- **Problem statement**: Set down every one of the following items again, word for word, keeping each line unchanged.

- **Material provided**:
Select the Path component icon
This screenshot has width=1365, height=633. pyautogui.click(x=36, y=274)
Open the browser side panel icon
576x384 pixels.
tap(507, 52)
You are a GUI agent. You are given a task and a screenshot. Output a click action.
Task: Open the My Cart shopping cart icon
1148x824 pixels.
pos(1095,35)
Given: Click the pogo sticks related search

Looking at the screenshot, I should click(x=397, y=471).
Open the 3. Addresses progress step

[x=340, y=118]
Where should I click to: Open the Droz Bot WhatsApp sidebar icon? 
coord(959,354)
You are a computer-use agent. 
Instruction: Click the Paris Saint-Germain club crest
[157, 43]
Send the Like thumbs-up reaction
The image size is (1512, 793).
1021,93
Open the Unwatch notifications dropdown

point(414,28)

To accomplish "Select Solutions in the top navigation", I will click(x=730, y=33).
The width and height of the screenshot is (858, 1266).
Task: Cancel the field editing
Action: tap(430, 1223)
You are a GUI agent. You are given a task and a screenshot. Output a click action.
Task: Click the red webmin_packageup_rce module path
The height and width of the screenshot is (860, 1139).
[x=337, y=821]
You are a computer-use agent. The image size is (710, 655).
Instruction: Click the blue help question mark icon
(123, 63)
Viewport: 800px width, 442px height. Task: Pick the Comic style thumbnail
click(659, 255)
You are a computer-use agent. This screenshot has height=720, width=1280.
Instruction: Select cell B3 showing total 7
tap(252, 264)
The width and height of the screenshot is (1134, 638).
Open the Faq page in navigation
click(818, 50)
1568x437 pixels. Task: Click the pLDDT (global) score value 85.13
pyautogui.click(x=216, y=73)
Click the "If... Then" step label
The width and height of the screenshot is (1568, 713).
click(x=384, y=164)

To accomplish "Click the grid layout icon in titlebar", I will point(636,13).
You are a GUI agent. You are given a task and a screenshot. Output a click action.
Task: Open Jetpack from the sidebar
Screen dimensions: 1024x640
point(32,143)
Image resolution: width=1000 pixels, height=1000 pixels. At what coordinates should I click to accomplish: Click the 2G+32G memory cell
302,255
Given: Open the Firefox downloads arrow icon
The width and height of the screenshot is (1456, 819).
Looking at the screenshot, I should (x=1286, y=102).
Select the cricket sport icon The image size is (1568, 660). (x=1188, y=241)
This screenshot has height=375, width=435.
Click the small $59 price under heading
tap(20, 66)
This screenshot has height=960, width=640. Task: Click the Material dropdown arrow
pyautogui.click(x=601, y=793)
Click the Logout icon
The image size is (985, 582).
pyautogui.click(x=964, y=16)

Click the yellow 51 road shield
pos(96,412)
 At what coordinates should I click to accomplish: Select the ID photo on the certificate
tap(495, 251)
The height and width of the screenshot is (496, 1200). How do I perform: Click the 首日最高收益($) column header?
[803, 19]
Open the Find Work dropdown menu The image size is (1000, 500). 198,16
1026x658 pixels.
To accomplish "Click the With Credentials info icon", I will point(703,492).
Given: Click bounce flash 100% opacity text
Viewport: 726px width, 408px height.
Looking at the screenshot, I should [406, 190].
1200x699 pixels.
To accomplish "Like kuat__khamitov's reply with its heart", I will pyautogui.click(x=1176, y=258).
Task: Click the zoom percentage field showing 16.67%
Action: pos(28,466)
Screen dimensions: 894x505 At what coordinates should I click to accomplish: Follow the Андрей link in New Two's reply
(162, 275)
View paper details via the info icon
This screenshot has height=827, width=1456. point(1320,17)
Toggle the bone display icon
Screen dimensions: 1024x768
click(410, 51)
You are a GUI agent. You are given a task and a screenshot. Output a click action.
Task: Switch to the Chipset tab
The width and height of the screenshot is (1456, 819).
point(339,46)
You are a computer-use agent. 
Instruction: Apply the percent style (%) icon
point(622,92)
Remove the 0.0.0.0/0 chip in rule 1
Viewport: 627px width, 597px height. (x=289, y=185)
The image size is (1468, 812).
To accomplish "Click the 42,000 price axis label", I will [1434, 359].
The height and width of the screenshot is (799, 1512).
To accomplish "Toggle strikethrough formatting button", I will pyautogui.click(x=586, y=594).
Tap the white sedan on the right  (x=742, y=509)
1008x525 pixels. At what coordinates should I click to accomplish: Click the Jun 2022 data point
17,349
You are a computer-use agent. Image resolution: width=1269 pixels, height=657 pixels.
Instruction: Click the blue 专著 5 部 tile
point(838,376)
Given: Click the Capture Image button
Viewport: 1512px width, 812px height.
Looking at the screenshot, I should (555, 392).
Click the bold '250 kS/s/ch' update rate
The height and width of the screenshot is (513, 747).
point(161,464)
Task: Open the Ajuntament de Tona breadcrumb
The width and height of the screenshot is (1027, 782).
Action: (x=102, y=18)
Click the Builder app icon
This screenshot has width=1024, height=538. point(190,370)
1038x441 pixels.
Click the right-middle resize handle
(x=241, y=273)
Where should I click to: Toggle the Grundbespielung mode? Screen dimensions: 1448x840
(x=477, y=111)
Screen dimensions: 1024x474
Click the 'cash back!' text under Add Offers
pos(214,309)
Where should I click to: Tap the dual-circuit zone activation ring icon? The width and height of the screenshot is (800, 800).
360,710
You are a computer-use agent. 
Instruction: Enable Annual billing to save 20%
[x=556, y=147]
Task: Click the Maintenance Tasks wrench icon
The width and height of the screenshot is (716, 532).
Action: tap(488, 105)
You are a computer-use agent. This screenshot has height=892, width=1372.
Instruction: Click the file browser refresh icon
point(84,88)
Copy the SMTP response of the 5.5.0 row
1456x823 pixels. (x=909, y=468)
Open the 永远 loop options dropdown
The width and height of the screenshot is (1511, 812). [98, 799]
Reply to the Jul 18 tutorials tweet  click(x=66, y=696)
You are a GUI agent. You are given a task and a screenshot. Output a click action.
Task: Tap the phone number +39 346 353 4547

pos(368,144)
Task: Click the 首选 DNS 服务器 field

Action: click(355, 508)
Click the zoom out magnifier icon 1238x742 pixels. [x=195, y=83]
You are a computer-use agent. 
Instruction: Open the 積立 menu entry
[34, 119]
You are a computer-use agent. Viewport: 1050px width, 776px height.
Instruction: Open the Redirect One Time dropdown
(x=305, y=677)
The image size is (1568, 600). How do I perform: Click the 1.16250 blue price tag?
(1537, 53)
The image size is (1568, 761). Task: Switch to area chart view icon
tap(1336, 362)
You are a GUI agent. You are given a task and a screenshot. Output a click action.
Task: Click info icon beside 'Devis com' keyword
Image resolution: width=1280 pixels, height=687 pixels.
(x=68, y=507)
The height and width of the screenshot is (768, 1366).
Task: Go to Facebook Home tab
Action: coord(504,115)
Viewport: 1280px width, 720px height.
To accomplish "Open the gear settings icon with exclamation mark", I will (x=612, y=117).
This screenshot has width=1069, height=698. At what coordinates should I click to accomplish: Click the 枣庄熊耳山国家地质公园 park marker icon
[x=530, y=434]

- **Task output**:
Select the Path component icon
This screenshot has width=1365, height=633. pyautogui.click(x=36, y=274)
Open the browser side panel icon
576x384 pixels.
tap(507, 52)
You are a GUI agent. You are given a task and a screenshot. Output a click action.
Task: Open the My Cart shopping cart icon
1148x824 pixels.
pos(1095,35)
Given: Click the pogo sticks related search

Looking at the screenshot, I should click(x=397, y=471).
Open the 3. Addresses progress step

[x=340, y=118]
Where should I click to: Open the Droz Bot WhatsApp sidebar icon? 
coord(959,354)
You are a computer-use agent. 
Instruction: Click the Paris Saint-Germain club crest
[157, 43]
Send the Like thumbs-up reaction
The image size is (1512, 793).
1021,93
Open the Unwatch notifications dropdown

point(414,28)

To accomplish "Select Solutions in the top navigation", I will click(x=730, y=33).
The width and height of the screenshot is (858, 1266).
Task: Cancel the field editing
Action: tap(430, 1223)
You are a GUI agent. You are given a task and a screenshot. Output a click action.
Task: Click the red webmin_packageup_rce module path
The height and width of the screenshot is (860, 1139).
[x=337, y=821]
You are a computer-use agent. The image size is (710, 655).
Instruction: Click the blue help question mark icon
(123, 63)
Viewport: 800px width, 442px height. Task: Pick the Comic style thumbnail
click(659, 255)
You are a computer-use agent. This screenshot has height=720, width=1280.
Instruction: Select cell B3 showing total 7
tap(252, 264)
The width and height of the screenshot is (1134, 638).
Open the Faq page in navigation
click(818, 50)
1568x437 pixels. Task: Click the pLDDT (global) score value 85.13
pyautogui.click(x=216, y=73)
Click the "If... Then" step label
The width and height of the screenshot is (1568, 713).
click(x=384, y=164)

To accomplish "Click the grid layout icon in titlebar", I will point(636,13).
You are a GUI agent. You are given a task and a screenshot. Output a click action.
Task: Open Jetpack from the sidebar
Screen dimensions: 1024x640
point(32,143)
Image resolution: width=1000 pixels, height=1000 pixels. At what coordinates should I click to accomplish: Click the 2G+32G memory cell
302,255
Given: Open the Firefox downloads arrow icon
The width and height of the screenshot is (1456, 819).
Looking at the screenshot, I should (x=1286, y=102).
Select the cricket sport icon The image size is (1568, 660). (x=1188, y=241)
This screenshot has height=375, width=435.
Click the small $59 price under heading
tap(20, 66)
This screenshot has height=960, width=640. Task: Click the Material dropdown arrow
pyautogui.click(x=601, y=793)
Click the Logout icon
The image size is (985, 582).
pyautogui.click(x=964, y=16)

Click the yellow 51 road shield
pos(96,412)
 At what coordinates should I click to accomplish: Select the ID photo on the certificate
tap(495, 251)
The height and width of the screenshot is (496, 1200). How do I perform: Click the 首日最高收益($) column header?
[803, 19]
Open the Find Work dropdown menu The image size is (1000, 500). 198,16
1026x658 pixels.
To accomplish "Click the With Credentials info icon", I will point(703,492).
Given: Click bounce flash 100% opacity text
Viewport: 726px width, 408px height.
Looking at the screenshot, I should [406, 190].
1200x699 pixels.
To accomplish "Like kuat__khamitov's reply with its heart", I will pyautogui.click(x=1176, y=258).
Task: Click the zoom percentage field showing 16.67%
Action: pos(28,466)
Screen dimensions: 894x505 At what coordinates should I click to accomplish: Follow the Андрей link in New Two's reply
(162, 275)
View paper details via the info icon
This screenshot has height=827, width=1456. point(1320,17)
Toggle the bone display icon
Screen dimensions: 1024x768
click(410, 51)
You are a GUI agent. You are given a task and a screenshot. Output a click action.
Task: Switch to the Chipset tab
The width and height of the screenshot is (1456, 819).
point(339,46)
You are a computer-use agent. 
Instruction: Apply the percent style (%) icon
point(622,92)
Remove the 0.0.0.0/0 chip in rule 1
Viewport: 627px width, 597px height. (x=289, y=185)
The image size is (1468, 812).
To accomplish "Click the 42,000 price axis label", I will [1434, 359].
The height and width of the screenshot is (799, 1512).
To accomplish "Toggle strikethrough formatting button", I will pyautogui.click(x=586, y=594).
Tap the white sedan on the right  (x=742, y=509)
1008x525 pixels. At what coordinates should I click to accomplish: Click the Jun 2022 data point
17,349
You are a computer-use agent. Image resolution: width=1269 pixels, height=657 pixels.
Instruction: Click the blue 专著 5 部 tile
point(838,376)
Given: Click the Capture Image button
Viewport: 1512px width, 812px height.
Looking at the screenshot, I should (555, 392).
Click the bold '250 kS/s/ch' update rate
The height and width of the screenshot is (513, 747).
point(161,464)
Task: Open the Ajuntament de Tona breadcrumb
The width and height of the screenshot is (1027, 782).
Action: (x=102, y=18)
Click the Builder app icon
This screenshot has width=1024, height=538. point(190,370)
1038x441 pixels.
Click the right-middle resize handle
(x=241, y=273)
Where should I click to: Toggle the Grundbespielung mode? Screen dimensions: 1448x840
(x=477, y=111)
Screen dimensions: 1024x474
Click the 'cash back!' text under Add Offers
pos(214,309)
Where should I click to: Tap the dual-circuit zone activation ring icon? The width and height of the screenshot is (800, 800).
360,710
You are a computer-use agent. 
Instruction: Enable Annual billing to save 20%
[x=556, y=147]
Task: Click the Maintenance Tasks wrench icon
The width and height of the screenshot is (716, 532).
Action: tap(488, 105)
You are a computer-use agent. This screenshot has height=892, width=1372.
Instruction: Click the file browser refresh icon
point(84,88)
Copy the SMTP response of the 5.5.0 row
1456x823 pixels. (x=909, y=468)
Open the 永远 loop options dropdown
The width and height of the screenshot is (1511, 812). [98, 799]
Reply to the Jul 18 tutorials tweet  click(x=66, y=696)
You are a GUI agent. You are given a task and a screenshot. Output a click action.
Task: Tap the phone number +39 346 353 4547

pos(368,144)
Task: Click the 首选 DNS 服务器 field

Action: click(355, 508)
Click the zoom out magnifier icon 1238x742 pixels. [x=195, y=83]
You are a computer-use agent. 
Instruction: Open the 積立 menu entry
[34, 119]
You are a computer-use agent. Viewport: 1050px width, 776px height.
Instruction: Open the Redirect One Time dropdown
(x=305, y=677)
The image size is (1568, 600). How do I perform: Click the 1.16250 blue price tag?
(1537, 53)
The image size is (1568, 761). Task: Switch to area chart view icon
tap(1336, 362)
You are a GUI agent. You are given a task and a screenshot. Output a click action.
Task: Click info icon beside 'Devis com' keyword
Image resolution: width=1280 pixels, height=687 pixels.
(x=68, y=507)
The height and width of the screenshot is (768, 1366).
Task: Go to Facebook Home tab
Action: coord(504,115)
Viewport: 1280px width, 720px height.
To accomplish "Open the gear settings icon with exclamation mark", I will (x=612, y=117).
This screenshot has width=1069, height=698. At what coordinates should I click to accomplish: Click the 枣庄熊耳山国家地质公园 park marker icon
[x=530, y=434]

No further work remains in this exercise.